GIVEN TASK A
List every publication the passage on patent applications cites, giving authors and year as shown.
GIVEN TASK B
Extend the passage on patent applications with a few sentences that follow on from its final sentence.
**** READING TEXT
In the cited papers above, all covariate effects are included linearly in the model. We propose a semiparametric approach for modelling the covariates in a more flexible way. We follow the idea of penalized spline smoothing as proposed in Ruppert et al. (2003) (see also Eilers and Marx 1996; Ruppert et al. 2009). The basic idea is to replace linear functions by spline-based functions and to achieve smoothness, penalized spline smoothing can be considered as the state-of-the-art smoothing technique. We refer to Wood (2017) for a general discussion in the framework of (generalized) regression models.

The paper is organized as follows. In Sect. 2, we introduce the patent data with some basic ideas and descriptive statistics. In Sect. 3, we give an introduction to the notation and motivate the construction of the covariates from the network history. We take a closer look on inference and derive how the model can be fitted based on a profile likelihood approach. This is extended to penalized spline smoothing. We give a brief outlook on computational issues, before we apply the proposed model in Sect. 4 to the example data. Finally, we summarize the most important issues.

2 Patent data

We will first introduce the patent data in detail before describing the model in the next section. We consider all patent applications submitted to the European Patent Office (EPO) and the German Patent and Trademark Office (Deutsches Patent- und Markenamt, DPMA), which listed at least one inventor with an address on German territory between 2000 and 2013. While this provides a comprehensive database of all inventions filed in patent applications by German inventors, we will exemplify the subsequent analysis at two selected industrial areas, namely “IT-methods” as well as “food chemistry”. Both areas have numerous patents so that data are sufficiently informative. Regarding the quality of the data, we need to emphasize that it is in principle possible that some inventors may have submitted applications directly to patent offices of other countries so that these are not in our database. In practice, however, such cases are extremely rare, since the invention would not enjoy patent protection in the inventors home country. The data were extracted from the PATSTAT database of the European Patent Office (version October 2018). For each patent, we have information about the submission day (= time stamp) and for the majority of submission the inventors geographic coordinates of their registered home address at the time of submission is also given in the data. Apparently, the registered address might not be the work address, but still we consider it as allocation proxy which will be included as covariate subsequently. To do so we assume that the inventor location stays the same until new information due to new patent submissions is given.
********
**** DATA PROVIDED
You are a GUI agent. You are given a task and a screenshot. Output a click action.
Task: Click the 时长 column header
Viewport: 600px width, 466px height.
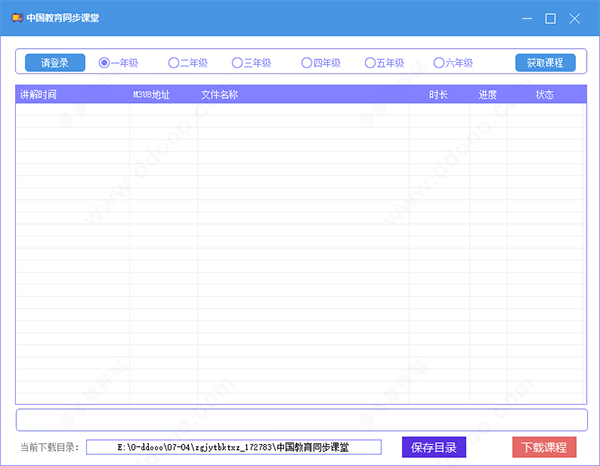(x=439, y=95)
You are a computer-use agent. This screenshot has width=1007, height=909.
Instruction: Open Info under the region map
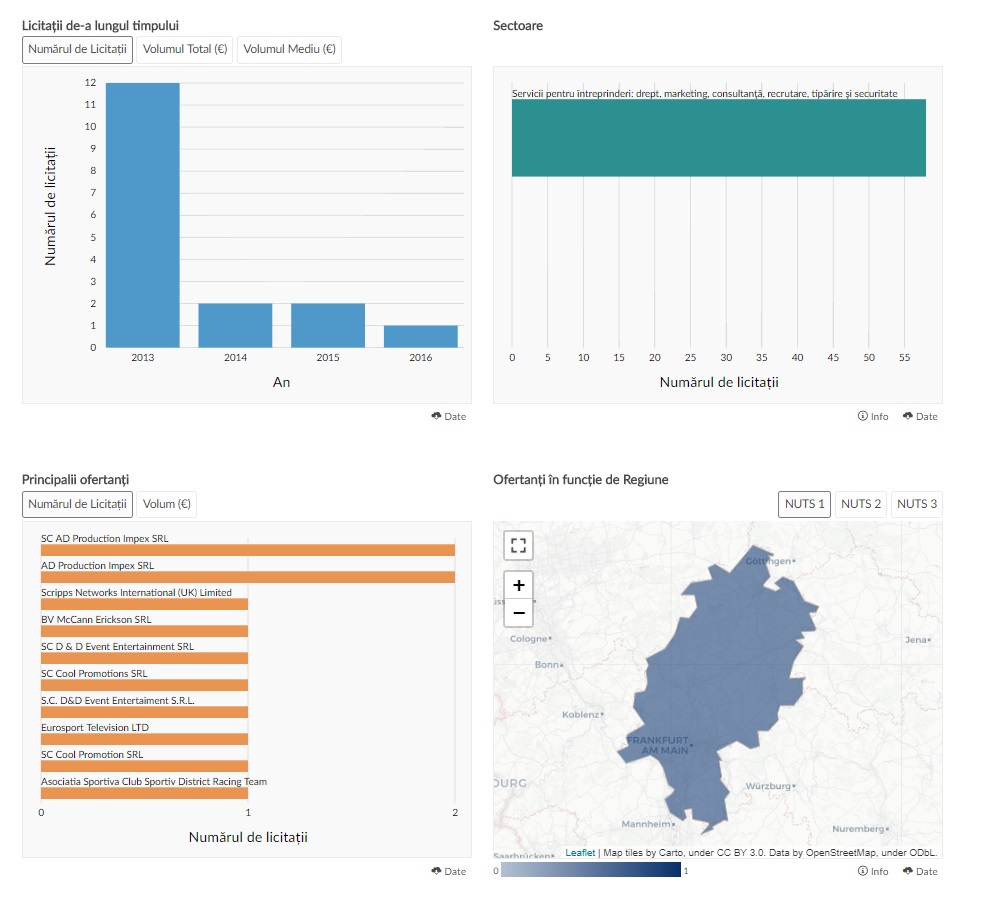873,871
********
RESULT A
Ruppert et al. (2003); Eilers and Marx (1996); Ruppert et al. (2009); Wood (2017)

RESULT B
The data structure is apparently of bipartite type, with inventors being connected through patents. In the subsequent analysis, we focus on the relational aspect of the data by defining a relational event if two or more inventors submit a joint patent. This implies that single inventor submissions do not count as relational event while multi-inventor patent submissions lead to multiple relational events, all at the same time-point when submitting the patent. To make this point more clear, note that a patent with just two inventors corresponds to a single relational event (= one joint patent), while for instance a patent with three inventors leads to three pairwise relational ties (= three inventor pairs with a joint patent). The effect that multiple inventor patents will lead to multiple relational ties will be taken into account by an increased intensity for ties. Overall we take the inventors’ point of view and consider all bilateral joint patents as events. We also excluded four patents which had more than 20 inventors. These patents are unusual and may count as outliers. By excluding them, we guarantee that our results are not overly influenced by a few patents with a large number of inventors, but instead, describe and model the overall pattern in the data.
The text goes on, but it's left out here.